Recovering a failed system

Hi,My system is not booting and at the startup it is getting struck.In HMC error code is coming as 0000, I know the reason of failing.I have few queries on recovery, please answer:1. I have mksysb of the system from which I can restore the system but problem is my few application mount point was a part of rootvg and while taking the mksysb we have a practice to exclude those mount points.2. Now I know I can easily restore the system from mksysb but what about those mount points how can I restore them.3. what I thought is I have a spare disk so I will restore the mksysb on that and then attach these disk of rootvg having those application filesystem and restore them.4. but I am not sure about exact things need to be done.Please provide your viewThanks

mksysb is basically a "savevg rootvg", so there is no need to exclude such mount points because the backup process would stop on VG boundaries anyways. If you haven't included the mount points you will have to manually recreate them. Write a script which does that for you, complete with ownership, rights, filemodes, etc., so you could use it to restore them in case you need them again.

I hope this helps.

bakunin

Thanks for your reply bakunin, but you haven't answered my requirement.
See I have a mksysb which is not containing my application mount point as it was taken with excluding those mount point due to size contraints.

Now I want to recover the system with those mount points. System is not booting.

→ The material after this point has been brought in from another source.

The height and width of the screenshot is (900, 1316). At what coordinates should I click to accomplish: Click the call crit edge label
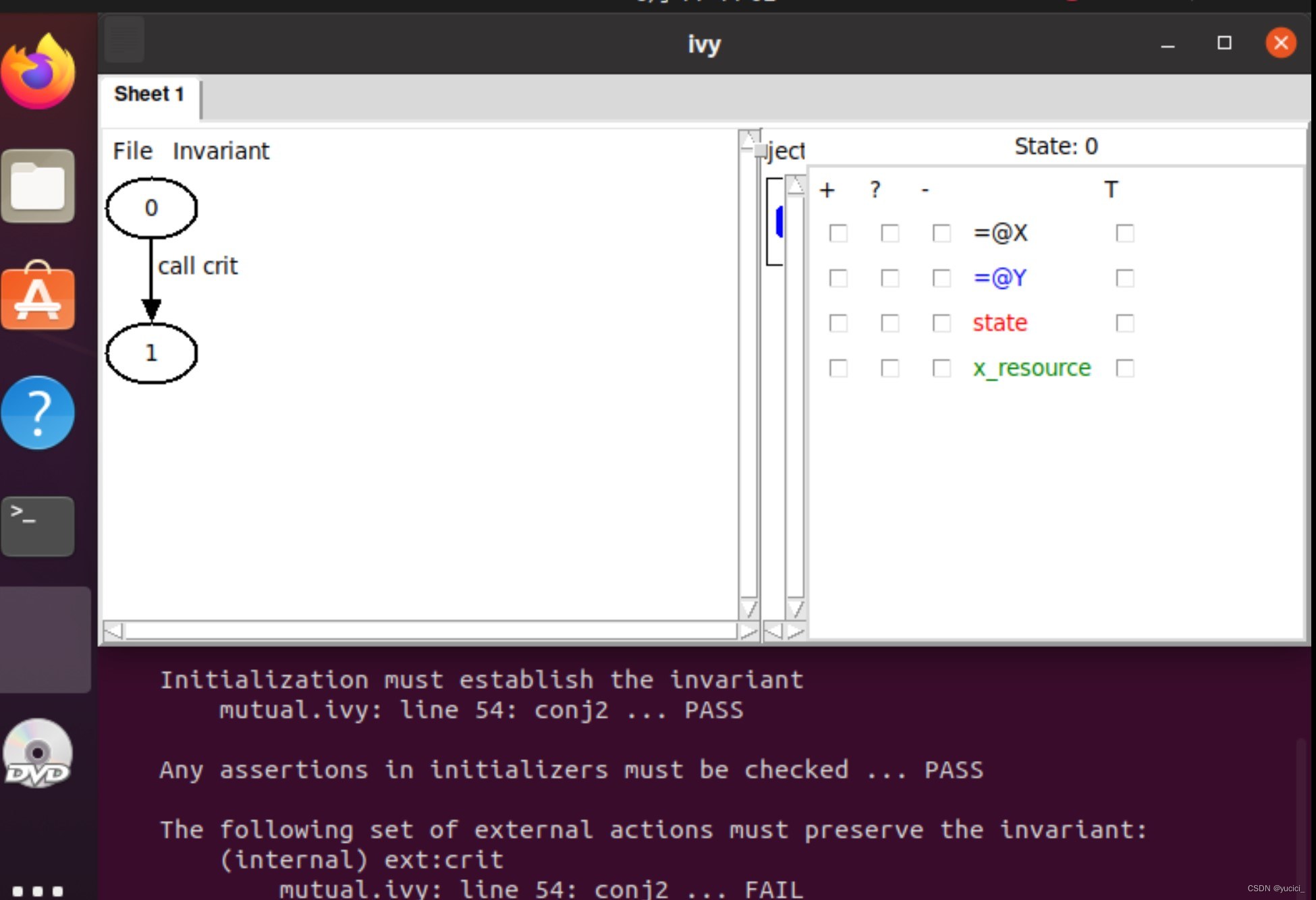(x=198, y=266)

This is the scenario, now pls suggest how can I restore my system along with those mount points. I have a spare disks on which I can restore the mksysb, but then what abt those application mount point, how I will be able to recover them from those failed disk.

I have answered parts of your requirement, namely, how to restore mountpoints which haven't been backep up. The answer is: you can only restore what you have backed up before, so there is no way to retrieve them from the backup at all.

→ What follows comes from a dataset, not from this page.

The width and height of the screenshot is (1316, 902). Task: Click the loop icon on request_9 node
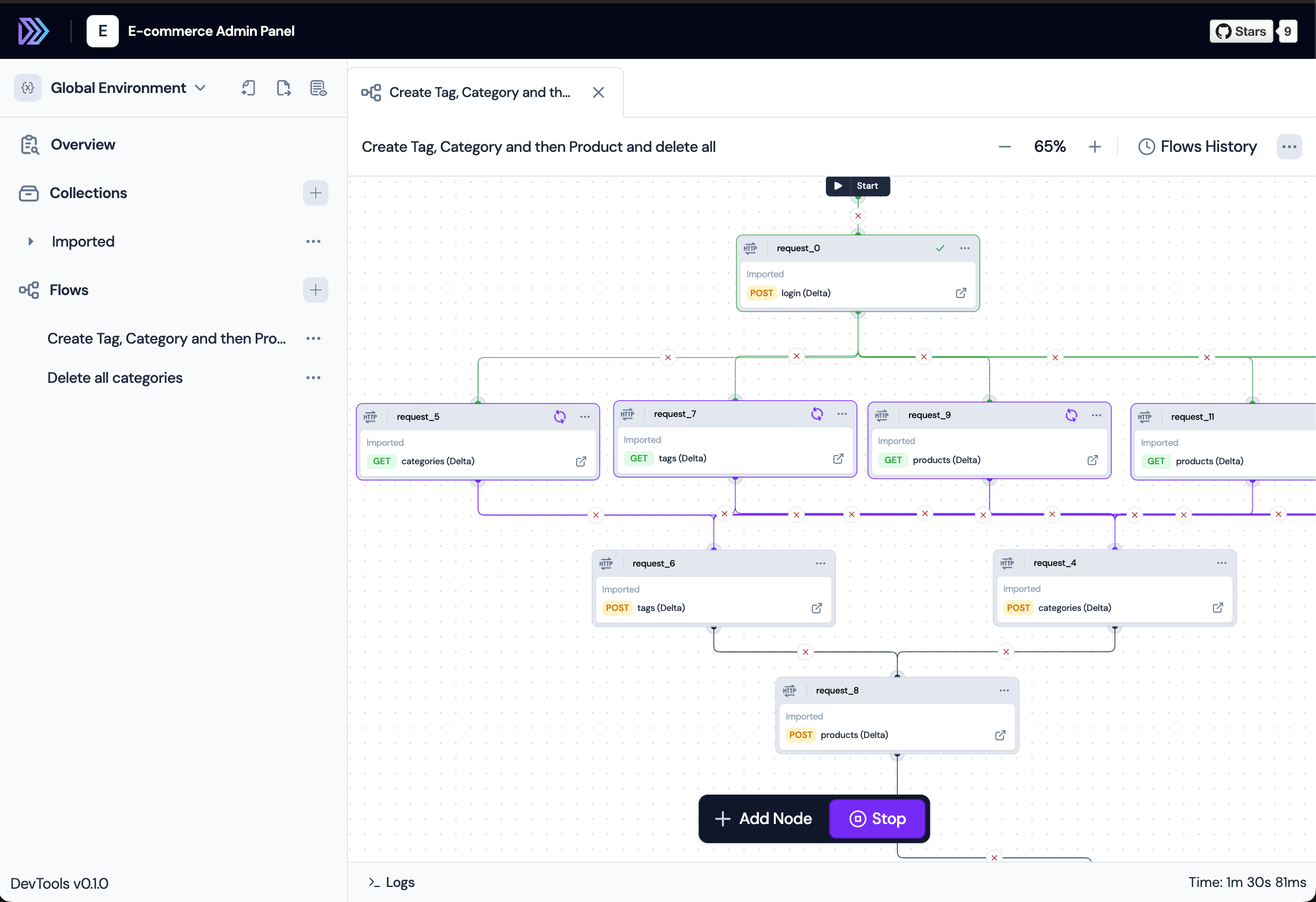point(1071,415)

And i was telling you that this is a moot point and in fact nonsense: if the application data you mount into these mountpoints are not in the rootvg (which has to be the case, otherwise you would have to install the application anew anyways, mountpoints or not, because you have excluded it from the backup) you will only enlarge the backup by what it takes to store a bunch of directory entries - hardly more than a few bytes. I don't think this is any relevant constraint.

Sounds likely to be impossible. This is a SysAdmin forum, not the Uri Geller Academy. I am a technician, not a psychic.

Why, do you think, the disk has failed in first place? Because it is working?

If - but that is a big "if" - you get the disk to cooperate somehow: restore what you have from the mksysb to the new disk, boot from it, do an "importvg" of the old disk and have a look where the mountpoints are, then recreate them by hand. Maybe this will fail because you will try to import a rootvg into a system which already has one. I don't know and i can't recreate this problem here, because i have no system where i could try to import a foreign rootvg.

If this fails do the following: boot the system from an external medium into maintenance mode, there is an option of "open a maintenance shell" (or similar). Activate the volume group on the defect disk, then open such a maintenance shell and have a look. Write your mountpoints down, restore the system to the new disk from your mksysb and create the noted mountpoints.

I hope this helps.

bakunin

Sounds like you did the incredibly bad practice of putting all of your data in rootvg and then just excluding the filesystems from mksysb's using /etc/exclude.rootvg. Like bakunin said, if that is the case, the data cannot be recovered via MKSYSB. Maybe you have TSM, netbackup, etc? Maybe you don't understand what a MKSYSB is and your data actually resides on a different volume group?

If you are posting here about how to recover your down system, you must not have an IBM contract. This is the price you pay for not knowing how to recover your systems BEFORE they crash. Time to bite the bullet and pay IBM for support on this.

If you would share your knowledge with us, we might be able to help you recovering your system without restoring from backups - since it is apparently NOT a failed disk?

Anyways, you should be able to restore a plain rootvg onto your spare disk and than import the 'old' rootvg under another name / VGID ... AIX will rename the logical volumes but if you recreate the empty mountpoints, you should be able to mount the filesystems manually.